Initiative de neutralité provoque des divisions au sein de la gauche politique française.
Initiative neutralité : de profondes divisions à gauche

Initiative sur la neutralité : de profondes divisions à gauche

L’initiative sur la neutralité, soumise au vote le 27 septembre, provoque des tensions au sein de la gauche. Alors que les sociaux-démocrates s’opposent au texte porté par l’UDC, une fraction de la gauche radicale l’appuie, notamment pour s’opposer aux sanctions économiques.

À Genève, les débats entre les deux camps ont été particulièrement vifs. La controverse principale réside dans la volonté de l’initiative, lancée par Pro Suisse, de limiter la capacité de la Confédération à imposer des sanctions contre des États belligérants. Carlo Sommaruga, conseiller aux États genevois, a exprimé des inquiétudes quant à cette limitation, la jugeant préjudiciable pour la politique étrangère de la Suisse. « On ne veut pas une neutralité en soi où on se priverait de la possibilité d’agir », a-t-il déclaré dans une émission de télévision.

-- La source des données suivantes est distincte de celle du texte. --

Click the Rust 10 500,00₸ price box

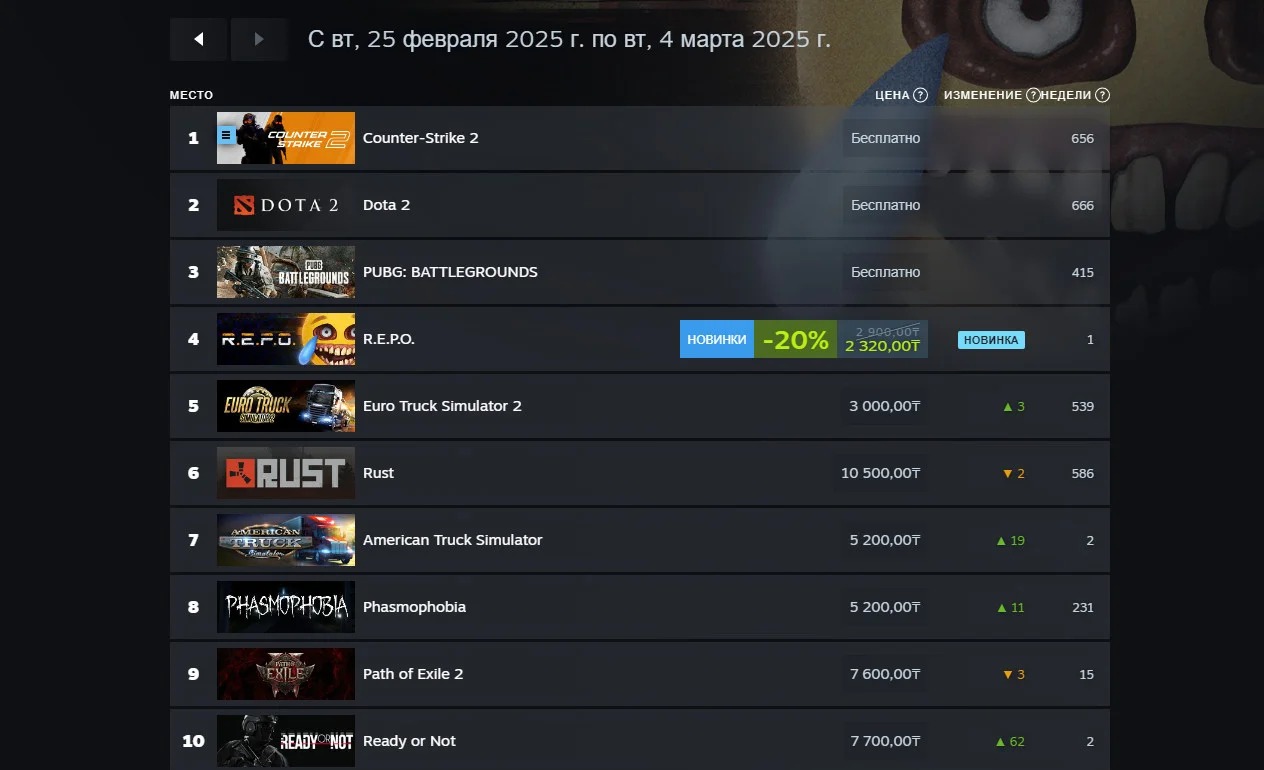[880, 473]
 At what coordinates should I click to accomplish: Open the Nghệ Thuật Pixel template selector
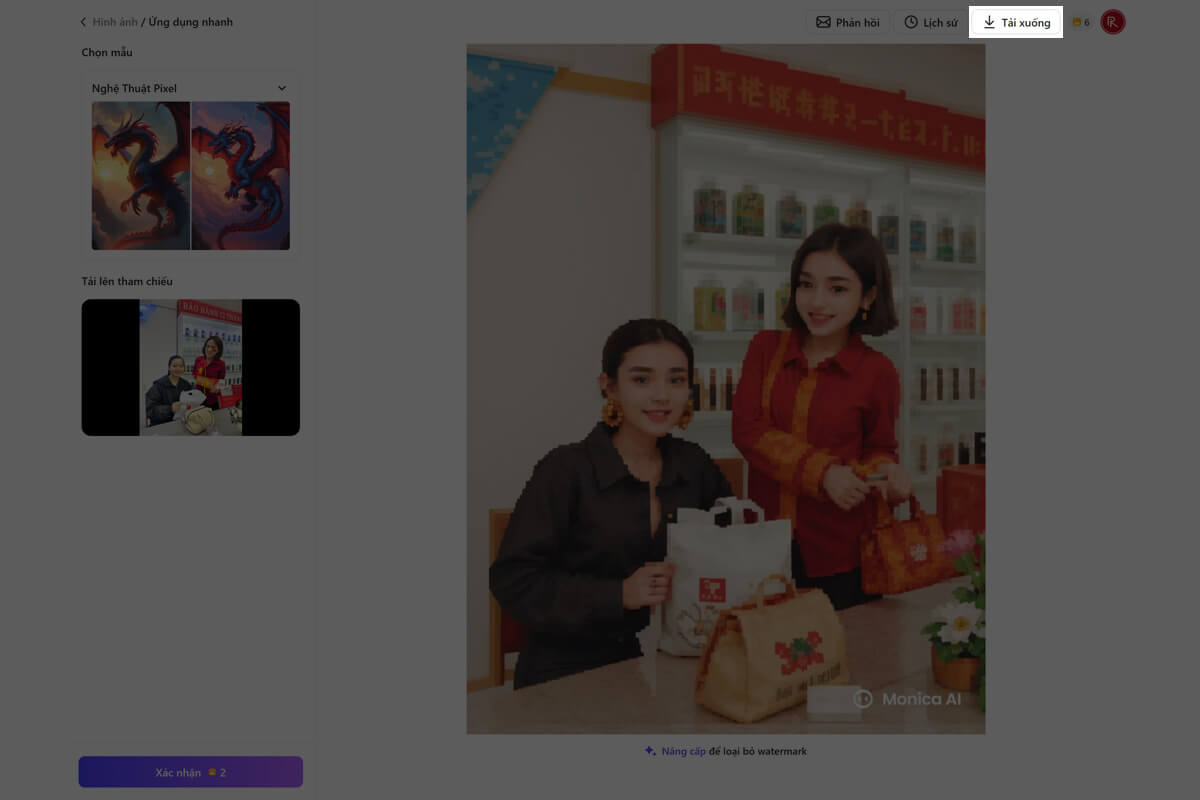click(180, 88)
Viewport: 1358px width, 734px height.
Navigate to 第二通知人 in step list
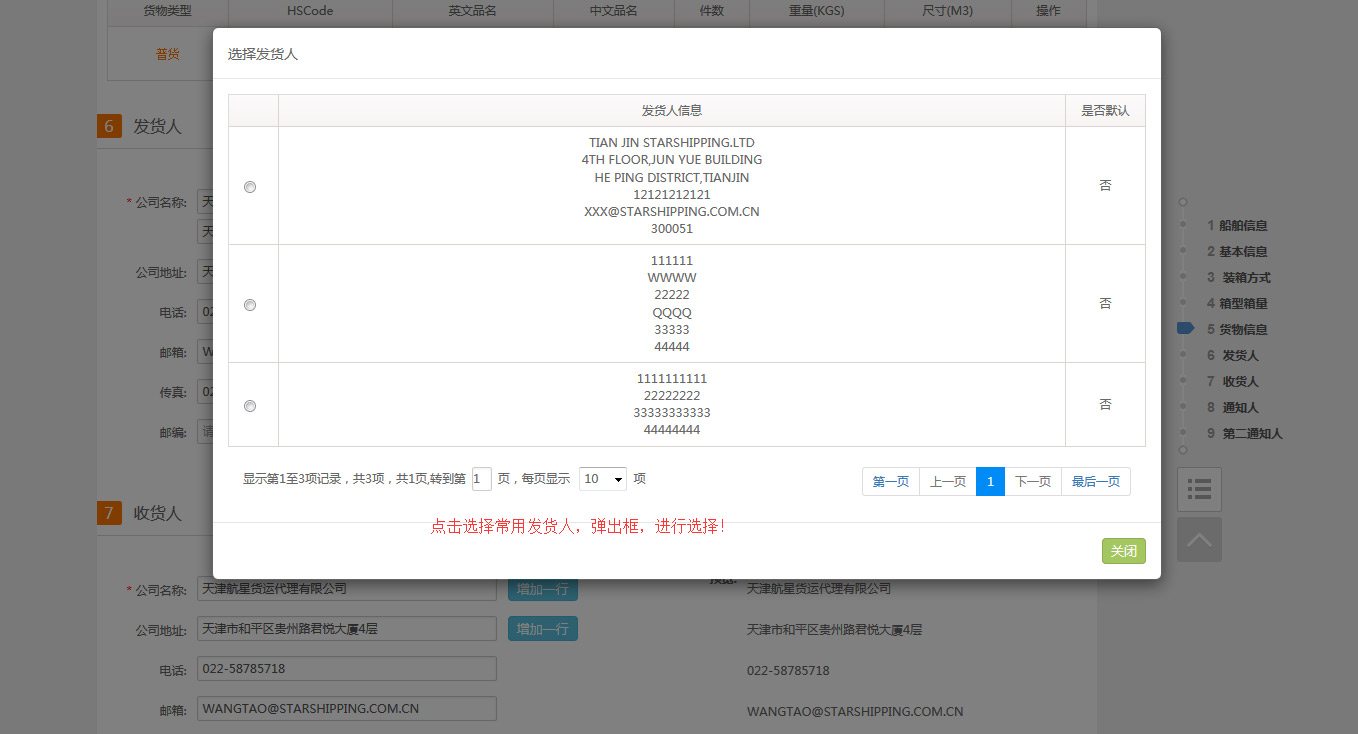click(1251, 434)
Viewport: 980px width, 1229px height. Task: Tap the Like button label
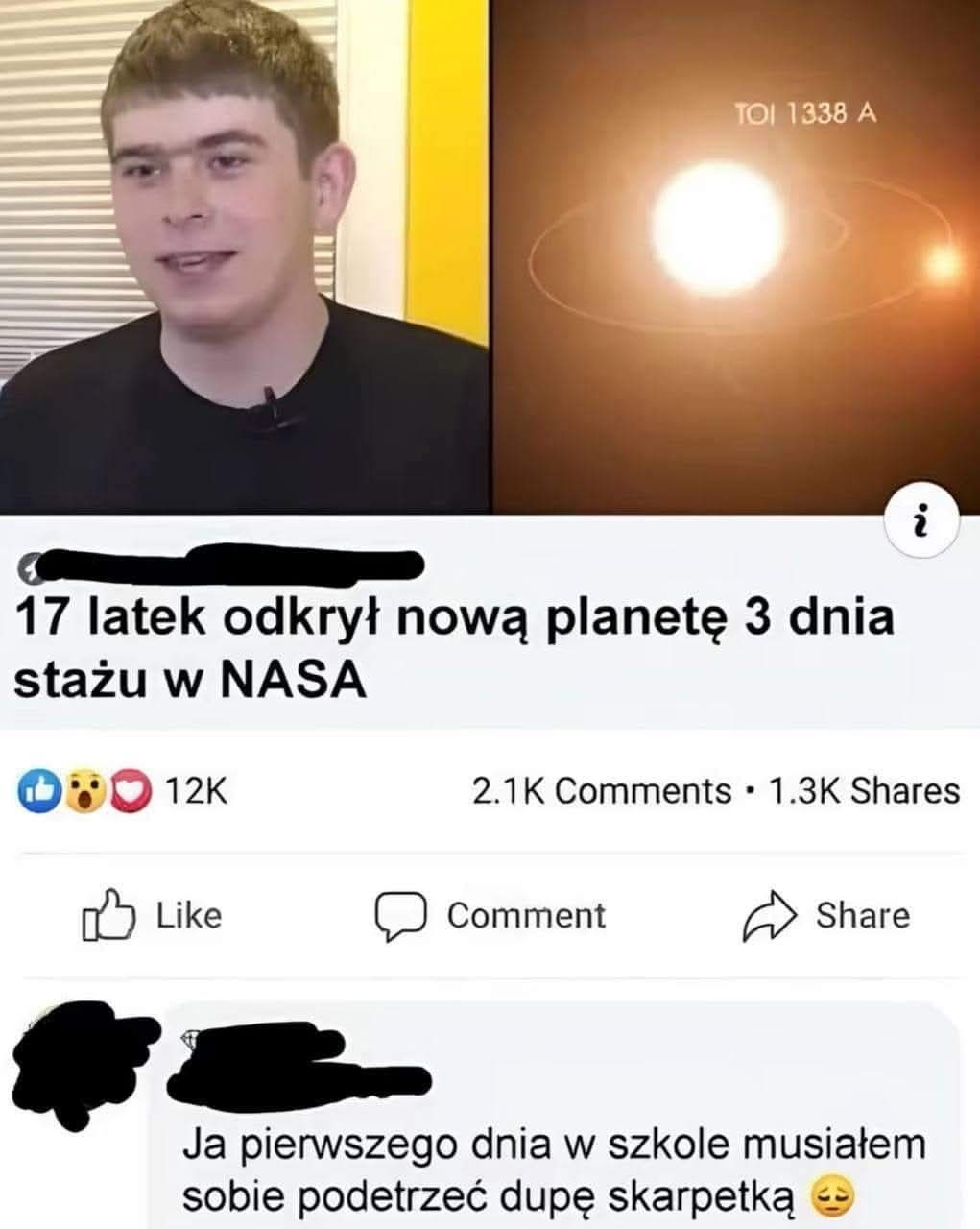point(189,915)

Les sanctions au cœur de la fracture

Malgré son origine à droite, une partie de la gauche radicale défend l’initiative. Pour cette faction, l’enjeu principal réside dans l’abandon des sanctions économiques. Timeo Antognini, coprésident du Parti Suisse du Travail, a souligné que ces sanctions, souvent décidées par l’Union européenne, touchent principalement les populations locales, en particulier les plus marginalisées.

Les deux camps revendiquent un idéal pacifiste, mais leurs méthodes divergent. Carlo Sommaruga considère que l’initiative ne favorisera pas la paix, mais au contraire, conduira la Suisse à abandonner des instruments essentiels pour lutter contre les violations du droit international.

Deux visions opposées de l’Europe

Les divergences s’étendent également au rôle de l’Union européenne. La gauche radicale critique la vision jugée trop optimiste de la gauche institutionnelle, dénonçant un projet militariste et néolibéral. « Nous analysons l’Union européenne comme un projet qui souhaite investir 800 milliards jusqu’en 2030 pour les armements », a affirmé Timeo Antognini.

À quelques semaines de la votation, le débat sur la neutralité met en lumière des fractures historiques à gauche, entre la défense du droit international par le biais de sanctions et le rejet de ce qui est perçu comme une forme de guerre économique.